The AC system was critical in developing electricity as a readily available power source because it enabled electricity to be transported economically and efficiently over long distances. But do you know what Galileo Ferraris contributed to the industry?
Galileo Ferraris invented the induction motor and three-phase power systems eight months before Telsa. Mikhail Dolivo-Dobrovolsky, the inventor of the Modern Induction Motor or the Squirrel Cage and Three-Phase Power Systems, credited Ferraris as his inspiration.
Galileo Ferraris and the Induction Motor
Galileo Ferraris was an Italian physicist and electrical engineer who pioneered the alternating current power system and invented the induction motor. Many newspapers proclaimed his work on induction motors and power transmission systems among the greatest inventions of all time. He wrote a comprehensive monograph on the experimental results obtained with open-circuit transformers designed by power engineers Lucien Gaulard and John Dixon Gibbs. (Source: Alchetron)
Galileo Ferraris and AC Motor
Ferraris presented his findings to the Royal Academy of Sciences in Turin on March 11, 1888. Two months later, Nikola Tesla gained U.S. Patent 381,968, an application filed on October 12, 1887. Serial Number 252,132. These alternators worked by generating systems of alternating currents that were offset in phase by substantial amounts and relied on a rotating magnetic field to operate. The resulting source of polyphase power was quickly accepted.
The invention of the polyphase alternator and the power transformer is pivotal in the history of electrification. These inventions enabled power to be economically transmitted over long distances via wires. Polyphase power enabled water power via hydroelectric generating plants in large dams in remote locations, converting the mechanical energy of falling water to electricity, which could then be fed to an electric motor at any location where mechanical work was required. This adaptability fueled the expansion of power-transmission network grids on every continent. (Source: Alchetron)
Galileo Ferraris and the Life of Electricity
Ferraris began working at the Italian Industrial Institution, a school of electrical engineering, in 1889. Italy’s first school of this kind was subsequently incorporated in the Politecnico di Torino. Ferraris joined the Italian Electrotechnical Association in 1896 and became the organization’s first national president.
Galileo Ferraris’ research interests were not limited to electricity.

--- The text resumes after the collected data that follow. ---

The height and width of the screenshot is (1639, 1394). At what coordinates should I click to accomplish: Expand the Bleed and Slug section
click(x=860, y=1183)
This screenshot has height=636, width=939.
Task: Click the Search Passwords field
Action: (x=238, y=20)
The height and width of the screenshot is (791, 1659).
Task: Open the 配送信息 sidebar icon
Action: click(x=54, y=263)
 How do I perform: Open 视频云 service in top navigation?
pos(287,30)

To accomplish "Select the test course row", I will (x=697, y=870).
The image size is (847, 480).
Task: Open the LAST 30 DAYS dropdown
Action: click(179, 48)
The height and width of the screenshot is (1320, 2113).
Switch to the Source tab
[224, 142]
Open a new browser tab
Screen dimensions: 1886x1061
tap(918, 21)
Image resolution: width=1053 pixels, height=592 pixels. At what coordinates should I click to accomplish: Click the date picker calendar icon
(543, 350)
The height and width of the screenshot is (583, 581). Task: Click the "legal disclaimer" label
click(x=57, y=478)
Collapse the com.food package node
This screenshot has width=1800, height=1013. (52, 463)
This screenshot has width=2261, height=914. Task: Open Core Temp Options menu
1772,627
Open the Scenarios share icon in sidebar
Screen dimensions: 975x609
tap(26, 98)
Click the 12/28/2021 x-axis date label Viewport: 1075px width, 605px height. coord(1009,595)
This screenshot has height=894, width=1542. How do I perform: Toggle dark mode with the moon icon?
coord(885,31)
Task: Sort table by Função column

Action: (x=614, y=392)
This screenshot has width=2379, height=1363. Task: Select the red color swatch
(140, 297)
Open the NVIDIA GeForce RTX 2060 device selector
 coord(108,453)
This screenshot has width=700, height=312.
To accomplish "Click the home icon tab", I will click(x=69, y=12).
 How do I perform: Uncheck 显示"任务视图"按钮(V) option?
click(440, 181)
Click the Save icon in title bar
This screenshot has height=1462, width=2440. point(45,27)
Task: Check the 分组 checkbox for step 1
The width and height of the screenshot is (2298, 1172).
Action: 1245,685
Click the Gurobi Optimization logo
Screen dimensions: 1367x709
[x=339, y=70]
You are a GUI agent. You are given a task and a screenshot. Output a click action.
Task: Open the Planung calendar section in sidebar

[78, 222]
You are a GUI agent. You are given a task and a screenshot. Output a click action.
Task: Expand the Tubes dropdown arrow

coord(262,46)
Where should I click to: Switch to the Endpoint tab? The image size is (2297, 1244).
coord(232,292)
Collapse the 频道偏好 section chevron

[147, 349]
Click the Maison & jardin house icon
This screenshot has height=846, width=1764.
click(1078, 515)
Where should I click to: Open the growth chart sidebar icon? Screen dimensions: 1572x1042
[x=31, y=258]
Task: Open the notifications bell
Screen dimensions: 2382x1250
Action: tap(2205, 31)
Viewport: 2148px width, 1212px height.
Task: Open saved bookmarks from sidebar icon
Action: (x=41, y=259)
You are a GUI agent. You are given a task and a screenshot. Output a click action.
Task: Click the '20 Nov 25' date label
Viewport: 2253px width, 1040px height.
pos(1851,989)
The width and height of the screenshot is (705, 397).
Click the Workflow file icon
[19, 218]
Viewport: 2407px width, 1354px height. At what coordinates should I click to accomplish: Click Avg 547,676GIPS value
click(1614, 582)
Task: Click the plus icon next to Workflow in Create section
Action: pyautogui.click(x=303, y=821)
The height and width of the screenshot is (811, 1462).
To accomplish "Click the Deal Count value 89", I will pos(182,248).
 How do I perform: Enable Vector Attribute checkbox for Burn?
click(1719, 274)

He also investigated the fundamental properties of dioptric instruments and created basic representations of the theory and its applications. His work includes a thorough description of geometric dioptrics for uncentered systems. He provided more generality than was previously seen in telescopic system treatments, with less emphasis on applications.
The obtained results are applied to optical instruments in the second main section. The magnification, field of view, and instrument brightness were all carefully considered. The illumination of the area designated as the author of the cone opening angle, the tip of the first main points of the lens, and its base formed by the parts of the object in view will be the same. The eye is not being treated. (Source: Alchetron)
Tributes to Galileo Ferraris
The city of Turin recognized Ferraris’ contributions to science. A general committee proposed that a permanent monument commemorating his scientific and industrial achievements be added to the Royal Industrial Museum of Turin. In addition, an avenue was named after Ferraris.